**What is required**
Locate, in the data below, the line that contains "Task: Open the activities" and the line that contains "agent. This screenshot has height=819, width=1456."; reproduce exactly those two lines and every line between them, nothing more.
** Data for processing follows **
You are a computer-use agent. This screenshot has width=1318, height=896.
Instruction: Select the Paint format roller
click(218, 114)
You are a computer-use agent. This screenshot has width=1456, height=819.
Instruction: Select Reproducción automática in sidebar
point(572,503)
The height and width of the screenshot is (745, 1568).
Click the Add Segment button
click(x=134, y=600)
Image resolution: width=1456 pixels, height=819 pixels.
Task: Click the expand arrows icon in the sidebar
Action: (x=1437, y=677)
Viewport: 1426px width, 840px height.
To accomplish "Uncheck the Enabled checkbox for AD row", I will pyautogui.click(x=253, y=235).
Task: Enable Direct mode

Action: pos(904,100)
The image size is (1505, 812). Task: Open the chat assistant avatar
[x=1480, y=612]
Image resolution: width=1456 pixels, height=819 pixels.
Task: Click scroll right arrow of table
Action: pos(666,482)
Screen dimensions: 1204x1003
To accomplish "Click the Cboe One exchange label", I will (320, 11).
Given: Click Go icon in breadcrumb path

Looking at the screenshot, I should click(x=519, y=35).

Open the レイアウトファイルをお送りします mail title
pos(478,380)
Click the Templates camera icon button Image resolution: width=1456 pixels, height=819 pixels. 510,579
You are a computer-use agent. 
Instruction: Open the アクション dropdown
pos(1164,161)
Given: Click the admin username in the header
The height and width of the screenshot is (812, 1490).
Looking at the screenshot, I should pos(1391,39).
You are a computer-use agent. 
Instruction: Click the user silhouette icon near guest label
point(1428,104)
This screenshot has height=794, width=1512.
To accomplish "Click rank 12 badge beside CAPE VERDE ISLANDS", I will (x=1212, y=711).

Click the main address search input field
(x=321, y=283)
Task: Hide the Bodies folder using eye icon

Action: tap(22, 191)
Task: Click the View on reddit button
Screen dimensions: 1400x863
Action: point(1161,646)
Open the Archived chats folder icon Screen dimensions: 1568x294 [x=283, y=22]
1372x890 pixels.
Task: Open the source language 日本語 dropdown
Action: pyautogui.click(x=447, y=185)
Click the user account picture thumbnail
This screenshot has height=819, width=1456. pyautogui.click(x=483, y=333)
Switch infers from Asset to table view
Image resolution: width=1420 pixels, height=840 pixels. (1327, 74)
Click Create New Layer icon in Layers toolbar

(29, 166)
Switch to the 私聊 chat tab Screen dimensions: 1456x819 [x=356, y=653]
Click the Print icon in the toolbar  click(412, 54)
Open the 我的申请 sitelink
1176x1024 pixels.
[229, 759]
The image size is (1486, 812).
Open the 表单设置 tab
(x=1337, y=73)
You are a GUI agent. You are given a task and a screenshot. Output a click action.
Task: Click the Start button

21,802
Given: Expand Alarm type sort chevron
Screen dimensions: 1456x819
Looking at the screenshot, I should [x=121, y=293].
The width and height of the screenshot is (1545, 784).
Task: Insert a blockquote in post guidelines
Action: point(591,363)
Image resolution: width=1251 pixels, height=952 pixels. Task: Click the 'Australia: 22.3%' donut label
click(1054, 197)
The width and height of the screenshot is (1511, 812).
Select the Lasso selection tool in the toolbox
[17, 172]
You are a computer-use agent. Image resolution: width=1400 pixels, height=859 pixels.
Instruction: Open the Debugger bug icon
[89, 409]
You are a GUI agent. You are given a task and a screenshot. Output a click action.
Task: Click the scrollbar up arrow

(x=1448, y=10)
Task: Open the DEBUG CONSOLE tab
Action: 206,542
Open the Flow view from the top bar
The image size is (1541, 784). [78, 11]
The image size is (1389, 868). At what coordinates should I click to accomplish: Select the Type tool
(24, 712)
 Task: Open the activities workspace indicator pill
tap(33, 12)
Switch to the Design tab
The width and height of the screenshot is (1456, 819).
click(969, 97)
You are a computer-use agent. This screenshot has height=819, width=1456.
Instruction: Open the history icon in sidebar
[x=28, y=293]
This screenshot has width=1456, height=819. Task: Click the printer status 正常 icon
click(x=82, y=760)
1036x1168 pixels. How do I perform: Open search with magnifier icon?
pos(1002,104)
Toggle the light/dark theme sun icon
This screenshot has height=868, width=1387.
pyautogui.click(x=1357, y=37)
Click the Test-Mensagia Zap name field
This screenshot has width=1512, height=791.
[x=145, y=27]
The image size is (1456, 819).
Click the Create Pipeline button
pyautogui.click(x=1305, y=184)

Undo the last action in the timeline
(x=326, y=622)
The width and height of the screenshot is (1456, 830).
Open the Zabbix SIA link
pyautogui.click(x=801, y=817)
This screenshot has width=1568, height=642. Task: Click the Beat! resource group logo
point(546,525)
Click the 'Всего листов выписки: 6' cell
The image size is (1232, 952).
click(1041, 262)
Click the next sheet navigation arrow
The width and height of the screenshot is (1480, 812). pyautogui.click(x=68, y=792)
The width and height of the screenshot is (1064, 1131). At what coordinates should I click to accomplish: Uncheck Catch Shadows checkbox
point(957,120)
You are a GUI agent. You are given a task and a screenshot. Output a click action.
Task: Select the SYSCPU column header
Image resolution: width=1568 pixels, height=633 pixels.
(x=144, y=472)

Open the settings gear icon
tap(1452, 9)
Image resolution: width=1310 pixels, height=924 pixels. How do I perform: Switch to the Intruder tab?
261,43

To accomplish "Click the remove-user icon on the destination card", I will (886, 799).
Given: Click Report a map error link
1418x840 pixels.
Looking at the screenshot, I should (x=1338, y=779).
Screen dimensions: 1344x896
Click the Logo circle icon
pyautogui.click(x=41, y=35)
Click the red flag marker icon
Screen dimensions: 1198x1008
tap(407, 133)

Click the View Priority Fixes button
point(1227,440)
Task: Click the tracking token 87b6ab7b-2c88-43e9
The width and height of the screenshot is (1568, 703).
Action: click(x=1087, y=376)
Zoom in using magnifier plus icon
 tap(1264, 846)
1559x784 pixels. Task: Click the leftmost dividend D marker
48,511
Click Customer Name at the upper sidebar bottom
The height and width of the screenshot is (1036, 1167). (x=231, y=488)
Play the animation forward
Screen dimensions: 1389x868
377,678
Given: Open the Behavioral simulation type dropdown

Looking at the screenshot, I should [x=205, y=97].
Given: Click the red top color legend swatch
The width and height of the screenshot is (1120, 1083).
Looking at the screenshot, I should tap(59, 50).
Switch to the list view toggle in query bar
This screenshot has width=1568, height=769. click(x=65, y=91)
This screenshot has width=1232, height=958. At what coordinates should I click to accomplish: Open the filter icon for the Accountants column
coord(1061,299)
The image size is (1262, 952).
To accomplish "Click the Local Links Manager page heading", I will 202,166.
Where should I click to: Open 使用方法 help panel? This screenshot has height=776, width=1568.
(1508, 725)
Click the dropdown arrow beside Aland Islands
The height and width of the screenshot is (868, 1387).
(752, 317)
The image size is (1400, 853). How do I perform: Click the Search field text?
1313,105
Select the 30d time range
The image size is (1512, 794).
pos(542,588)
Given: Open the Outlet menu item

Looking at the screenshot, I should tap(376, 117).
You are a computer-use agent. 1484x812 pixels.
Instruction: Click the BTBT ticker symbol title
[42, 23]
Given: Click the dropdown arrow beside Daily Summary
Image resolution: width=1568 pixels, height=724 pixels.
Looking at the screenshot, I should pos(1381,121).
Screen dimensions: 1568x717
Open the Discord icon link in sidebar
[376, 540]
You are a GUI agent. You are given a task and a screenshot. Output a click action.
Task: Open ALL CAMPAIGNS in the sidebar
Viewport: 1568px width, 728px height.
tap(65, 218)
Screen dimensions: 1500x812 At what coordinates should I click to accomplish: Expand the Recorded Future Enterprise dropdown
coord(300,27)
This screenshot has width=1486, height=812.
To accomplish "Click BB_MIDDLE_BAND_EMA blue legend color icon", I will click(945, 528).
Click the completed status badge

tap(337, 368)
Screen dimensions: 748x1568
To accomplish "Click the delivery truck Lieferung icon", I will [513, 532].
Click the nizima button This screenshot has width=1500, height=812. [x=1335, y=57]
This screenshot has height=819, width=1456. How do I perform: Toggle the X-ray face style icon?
** End of Data for processing **
**Solution to this task**
 Task: Open the activities workspace indicator pill
tap(33, 12)
Switch to the Design tab
The width and height of the screenshot is (1456, 819).
click(969, 97)
You are a computer-use agent. This screenshot has height=819, width=1456.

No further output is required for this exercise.